▸ EXERCISE MATERIAL:
========

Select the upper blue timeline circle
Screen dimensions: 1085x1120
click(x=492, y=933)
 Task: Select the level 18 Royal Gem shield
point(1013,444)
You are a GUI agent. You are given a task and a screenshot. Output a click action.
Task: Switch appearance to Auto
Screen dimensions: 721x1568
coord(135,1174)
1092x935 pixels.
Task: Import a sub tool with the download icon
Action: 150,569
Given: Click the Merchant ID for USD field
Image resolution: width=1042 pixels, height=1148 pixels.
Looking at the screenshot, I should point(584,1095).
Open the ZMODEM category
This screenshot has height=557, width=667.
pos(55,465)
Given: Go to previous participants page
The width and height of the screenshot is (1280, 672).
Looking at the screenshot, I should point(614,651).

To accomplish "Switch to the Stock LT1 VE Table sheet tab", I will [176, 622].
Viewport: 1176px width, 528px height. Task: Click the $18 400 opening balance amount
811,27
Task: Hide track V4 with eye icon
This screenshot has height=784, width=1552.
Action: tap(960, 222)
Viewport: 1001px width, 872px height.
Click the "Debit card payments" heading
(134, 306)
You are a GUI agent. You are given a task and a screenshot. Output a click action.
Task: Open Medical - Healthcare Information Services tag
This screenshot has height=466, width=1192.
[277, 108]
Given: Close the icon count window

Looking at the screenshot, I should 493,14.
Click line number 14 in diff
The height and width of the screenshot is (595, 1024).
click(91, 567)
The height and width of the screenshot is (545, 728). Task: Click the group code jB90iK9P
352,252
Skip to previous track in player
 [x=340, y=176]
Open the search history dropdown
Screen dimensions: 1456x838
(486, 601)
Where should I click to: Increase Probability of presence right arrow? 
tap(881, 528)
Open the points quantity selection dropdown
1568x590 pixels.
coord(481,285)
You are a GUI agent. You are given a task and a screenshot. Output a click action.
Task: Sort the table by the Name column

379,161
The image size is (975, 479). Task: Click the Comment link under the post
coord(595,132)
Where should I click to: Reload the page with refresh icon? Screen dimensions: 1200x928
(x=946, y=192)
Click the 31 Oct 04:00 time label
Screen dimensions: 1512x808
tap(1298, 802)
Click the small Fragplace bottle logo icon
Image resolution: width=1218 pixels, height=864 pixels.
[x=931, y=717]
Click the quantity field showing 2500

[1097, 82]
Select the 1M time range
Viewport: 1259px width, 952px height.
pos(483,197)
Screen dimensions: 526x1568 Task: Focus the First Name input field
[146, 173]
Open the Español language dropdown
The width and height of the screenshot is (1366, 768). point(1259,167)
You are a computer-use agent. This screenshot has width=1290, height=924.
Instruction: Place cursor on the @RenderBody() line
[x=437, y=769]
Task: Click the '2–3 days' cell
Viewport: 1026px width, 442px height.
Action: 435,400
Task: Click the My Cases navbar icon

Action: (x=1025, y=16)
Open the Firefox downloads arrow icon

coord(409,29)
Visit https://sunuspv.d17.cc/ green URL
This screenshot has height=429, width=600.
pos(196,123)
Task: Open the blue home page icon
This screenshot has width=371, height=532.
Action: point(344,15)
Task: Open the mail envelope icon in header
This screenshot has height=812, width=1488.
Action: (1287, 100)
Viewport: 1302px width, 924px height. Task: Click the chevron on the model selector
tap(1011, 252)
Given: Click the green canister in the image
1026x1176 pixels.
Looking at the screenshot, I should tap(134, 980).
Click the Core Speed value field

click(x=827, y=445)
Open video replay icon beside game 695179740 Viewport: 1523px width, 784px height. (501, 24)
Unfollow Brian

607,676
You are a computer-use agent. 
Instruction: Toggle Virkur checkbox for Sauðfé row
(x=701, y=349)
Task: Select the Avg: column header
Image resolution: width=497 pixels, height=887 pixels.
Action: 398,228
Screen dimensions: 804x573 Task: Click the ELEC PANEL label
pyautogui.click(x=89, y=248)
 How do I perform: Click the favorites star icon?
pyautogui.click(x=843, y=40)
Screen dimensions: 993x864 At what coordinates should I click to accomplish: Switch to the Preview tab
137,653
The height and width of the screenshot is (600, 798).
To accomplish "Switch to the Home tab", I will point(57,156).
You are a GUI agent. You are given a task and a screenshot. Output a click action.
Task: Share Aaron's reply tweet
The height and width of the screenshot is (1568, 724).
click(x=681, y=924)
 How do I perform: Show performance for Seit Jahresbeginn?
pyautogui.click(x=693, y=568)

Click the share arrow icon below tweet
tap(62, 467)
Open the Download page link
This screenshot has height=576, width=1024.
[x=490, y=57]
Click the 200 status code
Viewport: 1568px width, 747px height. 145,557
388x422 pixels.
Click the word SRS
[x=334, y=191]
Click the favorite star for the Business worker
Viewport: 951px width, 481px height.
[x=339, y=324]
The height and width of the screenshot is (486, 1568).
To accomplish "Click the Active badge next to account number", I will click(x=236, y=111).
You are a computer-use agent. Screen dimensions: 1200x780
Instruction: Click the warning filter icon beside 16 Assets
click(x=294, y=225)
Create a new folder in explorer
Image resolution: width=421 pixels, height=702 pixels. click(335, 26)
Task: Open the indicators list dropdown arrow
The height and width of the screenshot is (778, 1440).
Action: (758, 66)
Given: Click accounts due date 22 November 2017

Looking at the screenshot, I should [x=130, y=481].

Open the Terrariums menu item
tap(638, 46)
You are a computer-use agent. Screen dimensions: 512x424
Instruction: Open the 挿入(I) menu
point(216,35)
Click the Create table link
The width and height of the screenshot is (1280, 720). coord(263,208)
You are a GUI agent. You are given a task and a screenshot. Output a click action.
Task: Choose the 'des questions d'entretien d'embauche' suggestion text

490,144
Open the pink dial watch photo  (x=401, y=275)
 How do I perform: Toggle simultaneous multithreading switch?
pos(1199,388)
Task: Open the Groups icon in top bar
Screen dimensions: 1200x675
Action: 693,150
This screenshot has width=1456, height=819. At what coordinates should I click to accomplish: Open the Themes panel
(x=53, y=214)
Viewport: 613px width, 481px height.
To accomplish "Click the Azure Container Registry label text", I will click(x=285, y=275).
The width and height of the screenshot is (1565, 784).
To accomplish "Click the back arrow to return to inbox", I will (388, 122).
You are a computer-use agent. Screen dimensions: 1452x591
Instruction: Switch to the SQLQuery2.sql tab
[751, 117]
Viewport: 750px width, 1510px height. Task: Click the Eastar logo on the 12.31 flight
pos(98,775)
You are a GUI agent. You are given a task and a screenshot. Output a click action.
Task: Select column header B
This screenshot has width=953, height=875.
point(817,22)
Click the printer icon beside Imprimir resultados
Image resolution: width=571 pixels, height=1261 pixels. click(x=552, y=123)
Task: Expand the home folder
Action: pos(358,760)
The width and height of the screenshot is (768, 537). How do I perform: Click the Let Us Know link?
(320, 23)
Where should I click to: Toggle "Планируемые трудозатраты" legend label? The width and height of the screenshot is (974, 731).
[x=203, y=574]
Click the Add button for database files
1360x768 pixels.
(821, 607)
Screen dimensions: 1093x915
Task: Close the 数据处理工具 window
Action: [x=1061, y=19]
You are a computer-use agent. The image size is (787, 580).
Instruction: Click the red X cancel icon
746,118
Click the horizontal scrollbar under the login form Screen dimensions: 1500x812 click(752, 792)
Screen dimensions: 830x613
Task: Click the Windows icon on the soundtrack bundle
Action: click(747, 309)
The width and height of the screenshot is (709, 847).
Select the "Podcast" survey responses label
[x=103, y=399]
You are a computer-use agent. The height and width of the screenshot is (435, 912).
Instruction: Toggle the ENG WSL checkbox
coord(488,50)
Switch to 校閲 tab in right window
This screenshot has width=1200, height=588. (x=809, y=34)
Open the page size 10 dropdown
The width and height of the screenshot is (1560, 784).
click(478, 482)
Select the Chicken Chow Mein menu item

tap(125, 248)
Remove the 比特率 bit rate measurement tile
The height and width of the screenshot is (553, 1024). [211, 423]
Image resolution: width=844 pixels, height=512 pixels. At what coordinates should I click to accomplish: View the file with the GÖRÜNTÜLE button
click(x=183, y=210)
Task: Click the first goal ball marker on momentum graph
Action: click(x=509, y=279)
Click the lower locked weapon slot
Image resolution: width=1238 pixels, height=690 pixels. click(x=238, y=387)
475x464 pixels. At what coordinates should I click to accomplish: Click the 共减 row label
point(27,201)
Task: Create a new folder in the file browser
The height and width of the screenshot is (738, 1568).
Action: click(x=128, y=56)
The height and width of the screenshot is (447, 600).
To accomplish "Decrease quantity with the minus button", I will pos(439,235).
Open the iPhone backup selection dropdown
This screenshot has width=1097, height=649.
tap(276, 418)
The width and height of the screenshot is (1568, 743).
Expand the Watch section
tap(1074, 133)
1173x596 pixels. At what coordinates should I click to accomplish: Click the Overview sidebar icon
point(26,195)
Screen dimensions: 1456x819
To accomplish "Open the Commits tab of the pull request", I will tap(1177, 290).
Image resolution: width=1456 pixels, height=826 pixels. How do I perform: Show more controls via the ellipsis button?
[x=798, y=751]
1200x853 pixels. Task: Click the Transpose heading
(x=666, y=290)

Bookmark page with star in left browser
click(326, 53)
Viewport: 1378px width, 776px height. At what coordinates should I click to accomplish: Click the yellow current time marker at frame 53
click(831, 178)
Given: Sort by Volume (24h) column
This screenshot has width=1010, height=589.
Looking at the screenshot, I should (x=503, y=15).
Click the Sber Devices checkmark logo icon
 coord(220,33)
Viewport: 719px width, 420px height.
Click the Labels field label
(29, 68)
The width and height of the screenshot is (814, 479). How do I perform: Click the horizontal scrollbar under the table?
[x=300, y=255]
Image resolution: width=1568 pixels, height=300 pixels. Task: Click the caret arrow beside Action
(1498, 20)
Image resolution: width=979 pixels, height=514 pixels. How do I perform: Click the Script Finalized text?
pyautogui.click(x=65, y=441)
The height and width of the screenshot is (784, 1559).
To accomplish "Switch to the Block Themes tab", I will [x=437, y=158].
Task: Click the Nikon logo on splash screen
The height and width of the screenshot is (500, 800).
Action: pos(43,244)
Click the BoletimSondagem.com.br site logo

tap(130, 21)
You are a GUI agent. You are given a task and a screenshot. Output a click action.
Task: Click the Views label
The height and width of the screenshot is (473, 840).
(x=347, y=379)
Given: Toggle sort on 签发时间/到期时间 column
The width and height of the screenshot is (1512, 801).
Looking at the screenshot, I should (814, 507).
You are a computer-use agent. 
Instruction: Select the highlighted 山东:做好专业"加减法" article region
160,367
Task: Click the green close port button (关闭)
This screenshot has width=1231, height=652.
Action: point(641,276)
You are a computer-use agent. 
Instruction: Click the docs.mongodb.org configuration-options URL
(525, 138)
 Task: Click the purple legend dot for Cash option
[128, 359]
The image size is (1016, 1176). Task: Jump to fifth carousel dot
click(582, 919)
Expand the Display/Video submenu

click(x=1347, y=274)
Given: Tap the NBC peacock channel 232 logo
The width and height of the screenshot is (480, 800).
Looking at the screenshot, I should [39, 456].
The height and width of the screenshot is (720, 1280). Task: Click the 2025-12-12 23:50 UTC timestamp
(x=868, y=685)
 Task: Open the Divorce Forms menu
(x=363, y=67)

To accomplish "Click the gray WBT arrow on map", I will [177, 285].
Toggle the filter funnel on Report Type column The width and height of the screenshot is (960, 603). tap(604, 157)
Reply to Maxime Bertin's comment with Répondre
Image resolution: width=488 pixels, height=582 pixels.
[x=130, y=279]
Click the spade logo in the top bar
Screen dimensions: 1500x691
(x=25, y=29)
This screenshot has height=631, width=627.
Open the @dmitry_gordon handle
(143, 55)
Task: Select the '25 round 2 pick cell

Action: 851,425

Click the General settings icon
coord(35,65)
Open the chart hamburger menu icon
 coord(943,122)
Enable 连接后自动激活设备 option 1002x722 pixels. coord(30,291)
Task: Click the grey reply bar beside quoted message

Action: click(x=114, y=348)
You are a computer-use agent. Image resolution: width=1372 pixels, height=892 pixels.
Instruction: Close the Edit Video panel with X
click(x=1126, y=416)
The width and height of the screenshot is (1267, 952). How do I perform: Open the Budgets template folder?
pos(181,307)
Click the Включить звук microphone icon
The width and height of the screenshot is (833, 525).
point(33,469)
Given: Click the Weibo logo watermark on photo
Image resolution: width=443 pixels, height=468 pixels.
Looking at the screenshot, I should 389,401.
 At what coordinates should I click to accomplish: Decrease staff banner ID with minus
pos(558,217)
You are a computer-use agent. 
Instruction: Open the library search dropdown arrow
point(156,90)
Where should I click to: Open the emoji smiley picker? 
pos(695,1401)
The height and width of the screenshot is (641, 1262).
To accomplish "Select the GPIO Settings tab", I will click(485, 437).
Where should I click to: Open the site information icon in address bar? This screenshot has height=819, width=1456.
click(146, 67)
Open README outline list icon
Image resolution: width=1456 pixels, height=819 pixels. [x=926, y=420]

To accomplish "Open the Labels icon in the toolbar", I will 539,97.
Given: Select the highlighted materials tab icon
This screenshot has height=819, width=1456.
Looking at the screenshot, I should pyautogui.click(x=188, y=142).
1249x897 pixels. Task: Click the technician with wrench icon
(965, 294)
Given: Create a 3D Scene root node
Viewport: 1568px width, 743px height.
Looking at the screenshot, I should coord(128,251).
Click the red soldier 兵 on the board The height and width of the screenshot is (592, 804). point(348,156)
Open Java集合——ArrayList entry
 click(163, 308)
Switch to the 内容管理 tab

========

▸ EXERCISE:
Convert the listing lines between the line containing "Click the Sber Devices checkmark logo icon" and the line containing "Looking at the screenshot, I should (814, 507).", inclusive, into a JSON list of strings with one string per line and blank lines omitted.

▸ SOLUTION TO THIS TASK:
[
  "Click the Sber Devices checkmark logo icon",
  " coord(220,33)",
  "Viewport: 719px width, 420px height.",
  "Click the Labels field label",
  "(29, 68)",
  "The width and height of the screenshot is (814, 479). How do I perform: Click the horizontal scrollbar under the table?",
  "[x=300, y=255]",
  "Image resolution: width=1568 pixels, height=300 pixels. Task: Click the caret arrow beside Action",
  "(1498, 20)",
  "Image resolution: width=979 pixels, height=514 pixels. How do I perform: Click the Script Finalized text?",
  "pyautogui.click(x=65, y=441)",
  "The height and width of the screenshot is (784, 1559).",
  "To accomplish \"Switch to the Block Themes tab\", I will [x=437, y=158].",
  "Task: Click the Nikon logo on splash screen",
  "The height and width of the screenshot is (500, 800).",
  "Action: pos(43,244)",
  "Click the BoletimSondagem.com.br site logo",
  "tap(130, 21)",
  "You are a GUI agent. You are given a task and a screenshot. Output a click action.",
  "Task: Click the Views label",
  "The height and width of the screenshot is (473, 840).",
  "(x=347, y=379)",
  "Given: Toggle sort on 签发时间/到期时间 column",
  "The width and height of the screenshot is (1512, 801).",
  "Looking at the screenshot, I should (814, 507)."
]